Its dry, spiced wood background makes it a slightly more masculine take on iris. It isn’t quite to my taste (mainly because I have difficulty with prominent star anise and clove) but I appreciate its individuality.
It’s good to come across iris in such a novel setting. Perfumer Ralf Schwieger seems to have a knack for interpreting familiar materials in an innovative way. Take for example, the witty cosmetic scent of Lipstick Rose or the aromatic yet sensual Fils de Dieu.
Schwieger said he wanted to create a modern iris fragrance that broke away from what he considers to be the reference iris, Chanel No.19. He certainly succeeded with Iris Nazarena. It’s very distinctive and different to any other iris fragrance I can think of.
Iris Nazarena is the hazy light of the moon shining onto a placid, silvery lake. The effect is grey yet luminous with a unique hushed and striking quality.
Have you tried any fragrances by Aedes de Venustas?
I tried I think all of the Aedes line and generally speaking I think they are doing a wonderful job. 🙂 I wouldn’t mind owning some of them, Iris Nazarena topping that list. 😉 Closely followed by the Pallisander one…
Ines, I can imagine you rocking Iris Nazarena really well. I think it’s interesting that there is an incense theme running through the AdV fragrances.
I like the first eponymous one with its rhubarb note which as a slightly more feminine edge than the more unisex In the pursuit of. .by Diane Pernet. I do love their Iris too for a cold crisp late winter morning..it’s the ethereal quality.
I think Iris Nazarena would be absolutely perfect on a cold, crisp morning.
Lovely review Tara. I have not tried any of the Aedes line. They all sound good and I must admit I like the look of the bottle.
Hey Sandra!
They are really classy and well done, plus I agree the bottles are fabulous. Hope they get to Vienna at some point.
Hug for Sean.
Beautiful pictures you paint here, especially for a perfume which didn’t quite capture your heart. For me the ‘thin cedar’ was a complete deal breaker, and on my skin I get the feeling it overpowers everything. I would really like to test the new pallisander one though, and I certainly find the line very interesting.
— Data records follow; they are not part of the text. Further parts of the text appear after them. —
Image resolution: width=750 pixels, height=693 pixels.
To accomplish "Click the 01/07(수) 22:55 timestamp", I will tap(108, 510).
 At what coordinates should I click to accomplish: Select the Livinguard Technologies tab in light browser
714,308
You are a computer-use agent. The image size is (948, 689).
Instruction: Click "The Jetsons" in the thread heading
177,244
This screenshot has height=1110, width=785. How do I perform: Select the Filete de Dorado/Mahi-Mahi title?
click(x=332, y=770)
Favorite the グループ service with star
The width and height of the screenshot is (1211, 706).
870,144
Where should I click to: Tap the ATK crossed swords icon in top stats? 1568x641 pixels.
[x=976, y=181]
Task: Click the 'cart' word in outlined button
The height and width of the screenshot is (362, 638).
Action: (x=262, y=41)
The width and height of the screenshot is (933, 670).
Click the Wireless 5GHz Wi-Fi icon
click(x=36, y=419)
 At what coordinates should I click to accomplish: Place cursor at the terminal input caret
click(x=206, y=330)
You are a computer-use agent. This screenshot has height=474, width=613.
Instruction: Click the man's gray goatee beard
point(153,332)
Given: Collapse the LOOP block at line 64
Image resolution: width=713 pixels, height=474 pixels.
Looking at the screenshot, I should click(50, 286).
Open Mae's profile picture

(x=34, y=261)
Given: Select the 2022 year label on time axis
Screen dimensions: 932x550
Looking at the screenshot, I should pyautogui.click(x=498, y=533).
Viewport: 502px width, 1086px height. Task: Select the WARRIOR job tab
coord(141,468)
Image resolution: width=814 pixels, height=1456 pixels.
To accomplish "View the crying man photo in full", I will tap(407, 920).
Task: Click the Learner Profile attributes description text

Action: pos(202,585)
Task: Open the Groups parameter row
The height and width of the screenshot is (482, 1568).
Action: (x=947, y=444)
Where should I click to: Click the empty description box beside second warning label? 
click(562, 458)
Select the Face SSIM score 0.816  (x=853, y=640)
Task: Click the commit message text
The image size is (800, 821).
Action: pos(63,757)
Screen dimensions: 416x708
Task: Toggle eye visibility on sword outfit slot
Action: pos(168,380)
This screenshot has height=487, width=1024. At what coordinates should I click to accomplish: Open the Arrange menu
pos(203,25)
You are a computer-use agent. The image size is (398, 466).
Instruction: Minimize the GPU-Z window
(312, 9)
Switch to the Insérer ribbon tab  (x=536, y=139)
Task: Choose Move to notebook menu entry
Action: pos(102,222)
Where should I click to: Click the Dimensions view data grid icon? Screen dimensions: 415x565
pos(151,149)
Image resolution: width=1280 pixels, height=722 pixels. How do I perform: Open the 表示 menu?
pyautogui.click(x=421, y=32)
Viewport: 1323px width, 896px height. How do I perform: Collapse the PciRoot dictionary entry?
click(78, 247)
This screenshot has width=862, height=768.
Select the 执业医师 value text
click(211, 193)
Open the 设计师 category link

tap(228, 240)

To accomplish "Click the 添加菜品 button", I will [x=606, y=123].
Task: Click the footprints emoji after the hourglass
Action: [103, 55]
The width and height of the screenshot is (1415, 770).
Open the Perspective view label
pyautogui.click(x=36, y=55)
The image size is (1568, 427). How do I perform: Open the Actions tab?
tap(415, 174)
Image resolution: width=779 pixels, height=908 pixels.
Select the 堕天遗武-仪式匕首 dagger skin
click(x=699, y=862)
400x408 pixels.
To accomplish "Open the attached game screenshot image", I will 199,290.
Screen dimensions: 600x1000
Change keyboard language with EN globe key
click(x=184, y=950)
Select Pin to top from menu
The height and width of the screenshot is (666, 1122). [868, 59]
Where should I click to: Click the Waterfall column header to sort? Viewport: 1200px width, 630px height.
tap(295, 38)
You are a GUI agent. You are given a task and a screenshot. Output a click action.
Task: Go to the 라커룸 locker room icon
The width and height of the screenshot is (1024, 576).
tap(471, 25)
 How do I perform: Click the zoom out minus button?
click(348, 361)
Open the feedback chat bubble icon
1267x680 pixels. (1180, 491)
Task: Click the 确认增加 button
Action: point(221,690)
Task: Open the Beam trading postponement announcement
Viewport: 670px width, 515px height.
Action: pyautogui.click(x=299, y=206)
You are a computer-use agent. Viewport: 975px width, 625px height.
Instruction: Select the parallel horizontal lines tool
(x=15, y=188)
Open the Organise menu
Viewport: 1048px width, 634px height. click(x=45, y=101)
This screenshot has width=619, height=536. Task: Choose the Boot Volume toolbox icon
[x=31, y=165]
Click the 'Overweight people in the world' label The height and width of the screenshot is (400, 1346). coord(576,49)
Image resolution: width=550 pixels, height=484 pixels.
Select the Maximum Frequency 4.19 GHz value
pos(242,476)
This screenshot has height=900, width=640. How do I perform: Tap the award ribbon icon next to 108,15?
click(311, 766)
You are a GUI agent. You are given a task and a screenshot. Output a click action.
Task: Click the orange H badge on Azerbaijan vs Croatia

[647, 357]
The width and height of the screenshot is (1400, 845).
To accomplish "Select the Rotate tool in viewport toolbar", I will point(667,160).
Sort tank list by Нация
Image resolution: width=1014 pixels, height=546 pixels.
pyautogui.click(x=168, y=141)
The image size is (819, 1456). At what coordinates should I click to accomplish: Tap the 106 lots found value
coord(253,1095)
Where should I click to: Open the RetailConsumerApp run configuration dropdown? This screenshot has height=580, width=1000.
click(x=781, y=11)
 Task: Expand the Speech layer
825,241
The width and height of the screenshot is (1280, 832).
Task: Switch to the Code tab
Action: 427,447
Ditto on the cedar Asali but I did find it an intriguing composition that will no doubt shine on others.
I must look out for the Pallisander, they have the line at Liberty.
Thanks for the reminder Tara,
One day I’m going to splurge on a bottle of this beauty.
Portia xx
That’s great, Portia. A gorgeous bottle it is too.
Love love LOVE Iris Nazarena!!I was gifted the gorgeous travel atomiser with refills recently!So beautiful!In my top 5 of iris fumes!Lovely review as always!xo
Oh how lovely! What a great gift. The travel atomiser is really striking too.
Lovely review Tara. I’ve only tried this line in passing, next time I’ll pay a bit closer attention to Iris Nazarena. I did find an incense Iris the other day. Armani Prive 2015 Sable Or is a cool Iris with frankincense and a touch or orange. Interesting, but insanely expensive…
xx Tina G
Oops – sorry it is Sable Fumé I’m referring to. Sable Or is Iris / vanilla.
T x
Noted, thanks!
Ooh, Tina, that Armani sounds intriguing but I know how some of their exclusives are eye-wateringly expensive. I’m lucky Hiris is so reasonable.
Ha – I’m working on an iris post too..:). I didn’t quite take to this one but your review makes me want to resniff it (which probably won’t be for a while since I sent off my sample a while ago to somebody else). Iris is not my favorite note but I think I may have finally found ‘my iris’.
Ooh, I’ll be excited to read about your iris when you’ve finished your post, Lavanya.
Iris Nazarena wasn’t for me but I really admire it for being such a novel, atmospheric take on the material.